** Work instruction **
The lines from the one holding "The width and height of the screenshot is (2199, 1680)." to the end of the records below, exactly as written, are the only thing to return.

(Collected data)
++++++++

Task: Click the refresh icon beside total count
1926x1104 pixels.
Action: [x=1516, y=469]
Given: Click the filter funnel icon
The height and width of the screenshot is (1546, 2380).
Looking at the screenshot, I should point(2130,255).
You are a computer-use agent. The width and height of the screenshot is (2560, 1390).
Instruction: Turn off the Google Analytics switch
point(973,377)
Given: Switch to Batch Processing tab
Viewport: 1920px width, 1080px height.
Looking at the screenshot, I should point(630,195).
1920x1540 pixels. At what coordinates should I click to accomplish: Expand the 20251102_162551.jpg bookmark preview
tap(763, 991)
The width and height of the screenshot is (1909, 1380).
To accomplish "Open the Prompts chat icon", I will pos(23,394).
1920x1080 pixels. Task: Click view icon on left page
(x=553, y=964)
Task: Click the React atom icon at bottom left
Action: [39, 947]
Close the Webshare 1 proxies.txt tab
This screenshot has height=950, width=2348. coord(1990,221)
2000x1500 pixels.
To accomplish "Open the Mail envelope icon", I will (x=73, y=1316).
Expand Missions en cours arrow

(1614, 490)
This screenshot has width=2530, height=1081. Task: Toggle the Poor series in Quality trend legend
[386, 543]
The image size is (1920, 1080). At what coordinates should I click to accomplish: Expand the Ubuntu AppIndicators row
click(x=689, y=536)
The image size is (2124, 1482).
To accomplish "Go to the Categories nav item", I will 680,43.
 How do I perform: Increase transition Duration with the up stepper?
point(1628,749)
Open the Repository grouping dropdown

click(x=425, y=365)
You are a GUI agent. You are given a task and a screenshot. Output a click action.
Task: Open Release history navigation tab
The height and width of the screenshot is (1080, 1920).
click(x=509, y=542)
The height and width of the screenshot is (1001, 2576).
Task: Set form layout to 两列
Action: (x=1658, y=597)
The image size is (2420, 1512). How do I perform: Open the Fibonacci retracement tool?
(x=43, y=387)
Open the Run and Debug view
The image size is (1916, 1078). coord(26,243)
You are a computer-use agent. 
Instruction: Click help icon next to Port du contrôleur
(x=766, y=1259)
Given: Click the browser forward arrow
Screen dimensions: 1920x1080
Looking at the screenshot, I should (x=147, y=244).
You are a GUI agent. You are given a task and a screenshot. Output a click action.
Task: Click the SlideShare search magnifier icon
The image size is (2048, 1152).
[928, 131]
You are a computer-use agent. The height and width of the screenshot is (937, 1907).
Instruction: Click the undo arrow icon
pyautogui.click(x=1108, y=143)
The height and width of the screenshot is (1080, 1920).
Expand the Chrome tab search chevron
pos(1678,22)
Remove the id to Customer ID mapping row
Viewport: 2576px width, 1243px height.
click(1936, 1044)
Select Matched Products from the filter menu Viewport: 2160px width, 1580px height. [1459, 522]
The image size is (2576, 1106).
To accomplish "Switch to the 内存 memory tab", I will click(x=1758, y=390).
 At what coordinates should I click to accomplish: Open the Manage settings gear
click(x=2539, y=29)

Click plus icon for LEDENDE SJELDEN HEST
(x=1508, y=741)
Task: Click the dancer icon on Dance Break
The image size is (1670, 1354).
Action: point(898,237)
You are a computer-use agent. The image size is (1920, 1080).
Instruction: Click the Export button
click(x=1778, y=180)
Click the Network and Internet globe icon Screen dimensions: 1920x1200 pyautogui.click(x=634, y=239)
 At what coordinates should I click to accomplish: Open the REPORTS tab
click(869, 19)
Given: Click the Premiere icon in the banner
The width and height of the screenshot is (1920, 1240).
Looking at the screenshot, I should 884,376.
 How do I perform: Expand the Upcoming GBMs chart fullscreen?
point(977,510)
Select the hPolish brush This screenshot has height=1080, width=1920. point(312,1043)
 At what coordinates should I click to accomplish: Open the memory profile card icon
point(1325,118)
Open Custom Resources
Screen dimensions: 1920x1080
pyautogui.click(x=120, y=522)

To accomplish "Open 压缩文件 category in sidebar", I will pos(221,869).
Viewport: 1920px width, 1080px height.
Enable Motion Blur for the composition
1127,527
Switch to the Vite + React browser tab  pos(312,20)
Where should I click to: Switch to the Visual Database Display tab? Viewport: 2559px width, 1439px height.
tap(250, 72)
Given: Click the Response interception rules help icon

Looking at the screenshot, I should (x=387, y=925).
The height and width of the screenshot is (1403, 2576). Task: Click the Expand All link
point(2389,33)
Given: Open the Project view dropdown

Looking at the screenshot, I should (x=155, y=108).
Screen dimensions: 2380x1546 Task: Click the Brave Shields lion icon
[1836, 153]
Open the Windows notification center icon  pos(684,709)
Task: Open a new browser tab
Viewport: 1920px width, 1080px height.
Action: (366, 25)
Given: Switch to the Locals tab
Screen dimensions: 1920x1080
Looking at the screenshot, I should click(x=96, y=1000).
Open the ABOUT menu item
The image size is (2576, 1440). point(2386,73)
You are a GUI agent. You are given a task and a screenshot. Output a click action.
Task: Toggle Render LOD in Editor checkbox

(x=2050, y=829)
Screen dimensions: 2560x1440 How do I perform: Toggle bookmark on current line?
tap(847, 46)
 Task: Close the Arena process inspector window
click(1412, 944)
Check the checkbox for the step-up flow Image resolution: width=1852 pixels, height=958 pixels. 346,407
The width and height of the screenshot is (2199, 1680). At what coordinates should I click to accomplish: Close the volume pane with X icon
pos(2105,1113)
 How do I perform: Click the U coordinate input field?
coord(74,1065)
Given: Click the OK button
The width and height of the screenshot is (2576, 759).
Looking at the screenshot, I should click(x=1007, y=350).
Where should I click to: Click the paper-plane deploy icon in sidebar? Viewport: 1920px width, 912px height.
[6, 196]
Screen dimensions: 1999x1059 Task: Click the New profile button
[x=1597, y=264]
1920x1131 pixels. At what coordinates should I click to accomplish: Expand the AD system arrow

++++++++

** Response **
The width and height of the screenshot is (2199, 1680). At what coordinates should I click to accomplish: Close the volume pane with X icon
pos(2105,1113)
 How do I perform: Click the U coordinate input field?
coord(74,1065)
Given: Click the OK button
The width and height of the screenshot is (2576, 759).
Looking at the screenshot, I should click(x=1007, y=350).
Where should I click to: Click the paper-plane deploy icon in sidebar? Viewport: 1920px width, 912px height.
[6, 196]
Screen dimensions: 1999x1059 Task: Click the New profile button
[x=1597, y=264]
1920x1131 pixels. At what coordinates should I click to accomplish: Expand the AD system arrow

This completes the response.